_Request_: In the material, from the line containing "Open the Cluster dropdown" through the end, replace "refresh" with "reload" and give those lines again with everything else unchanged, leaving out the pictures.

··········

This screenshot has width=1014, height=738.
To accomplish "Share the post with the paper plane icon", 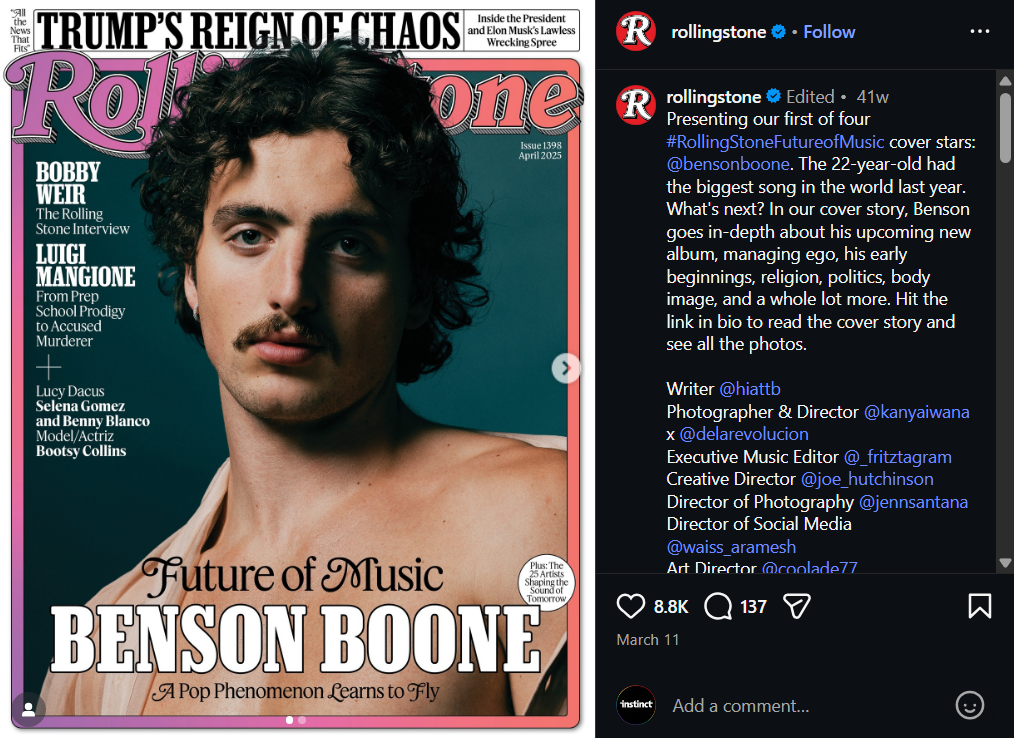I will click(x=796, y=606).
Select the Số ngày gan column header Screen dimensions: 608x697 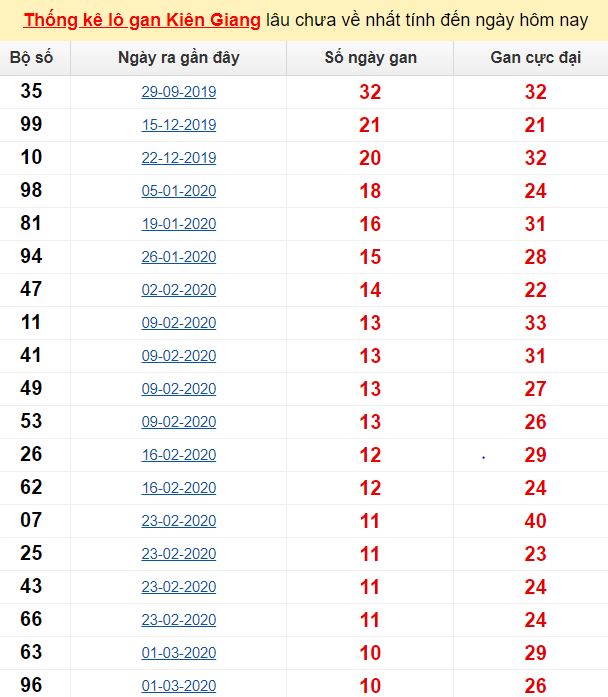tap(370, 58)
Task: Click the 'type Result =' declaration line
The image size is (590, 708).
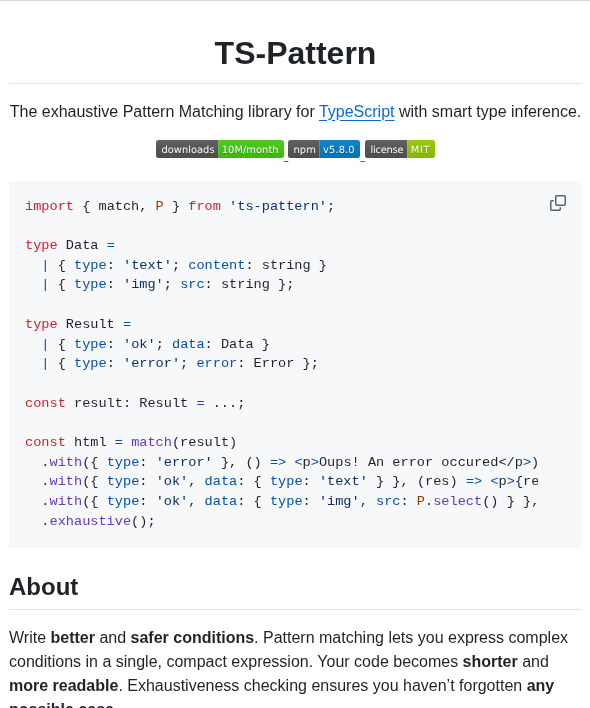Action: pos(78,324)
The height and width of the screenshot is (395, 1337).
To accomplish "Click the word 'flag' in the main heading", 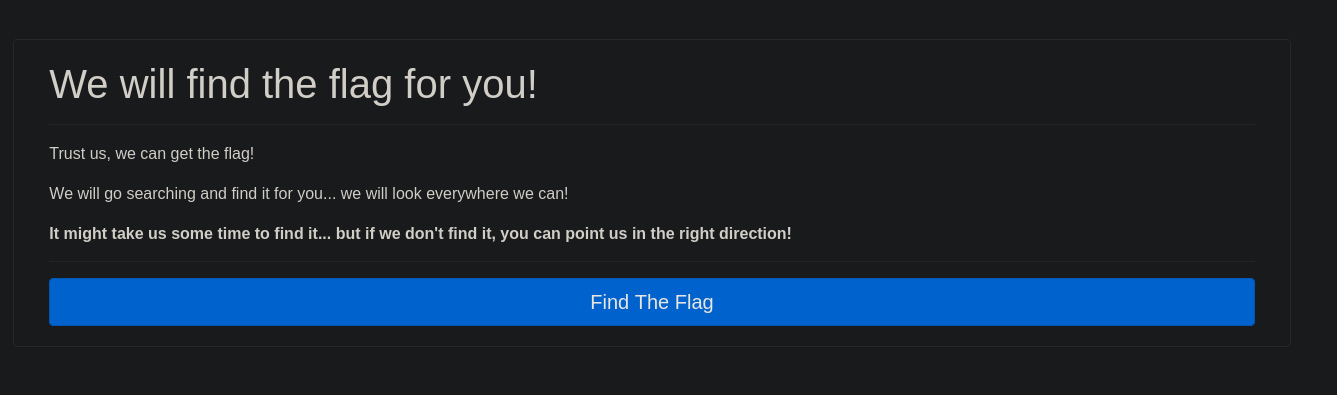I will point(360,84).
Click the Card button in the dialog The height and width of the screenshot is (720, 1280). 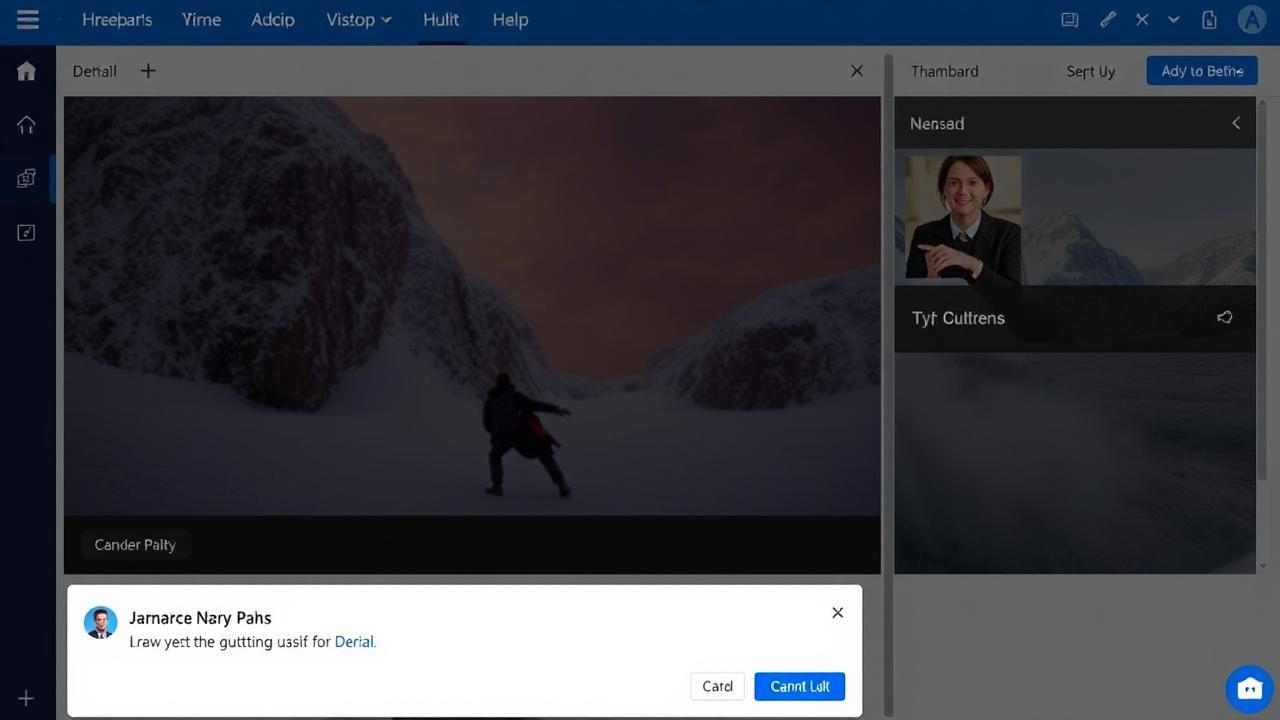[x=717, y=686]
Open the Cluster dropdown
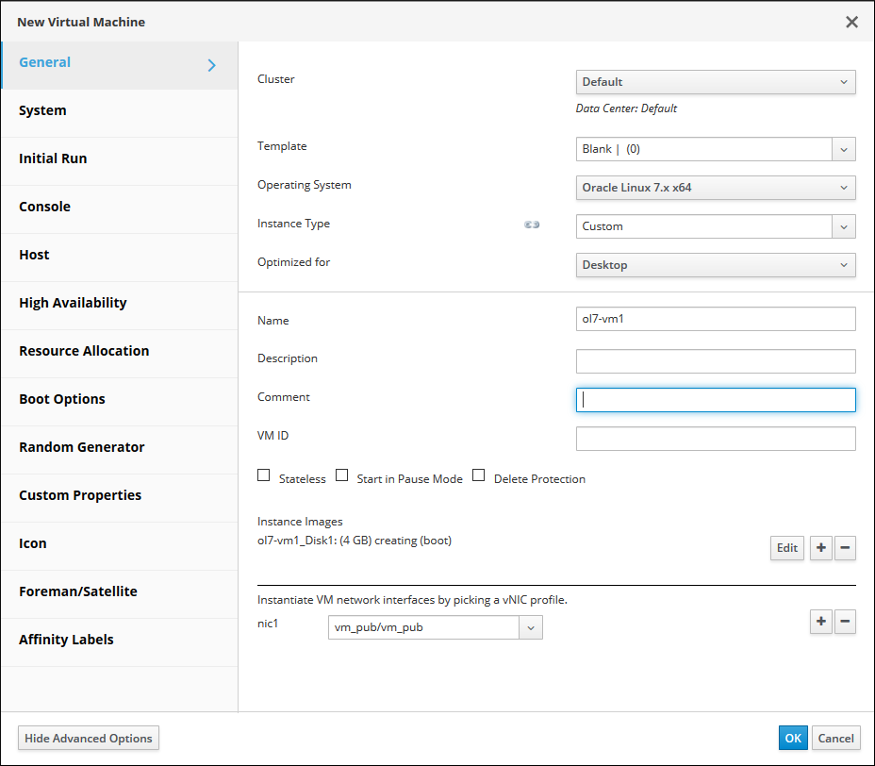 coord(715,82)
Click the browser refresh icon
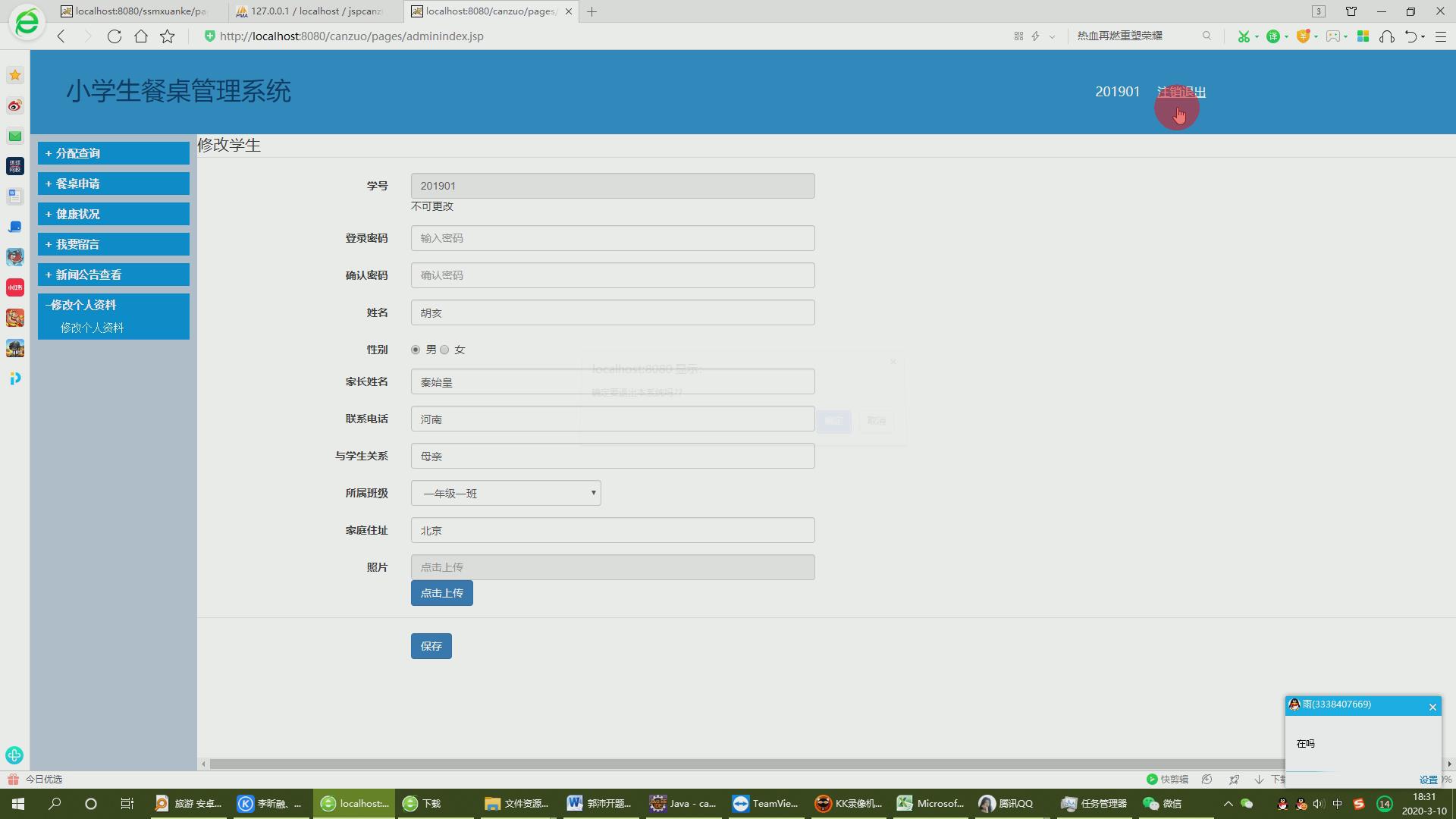Screen dimensions: 1456x819 coord(115,36)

··········

_Expected answer_:
Open the Cluster dropdown
 coord(715,82)
Click the browser reload icon
Screen dimensions: 1456x819 coord(115,36)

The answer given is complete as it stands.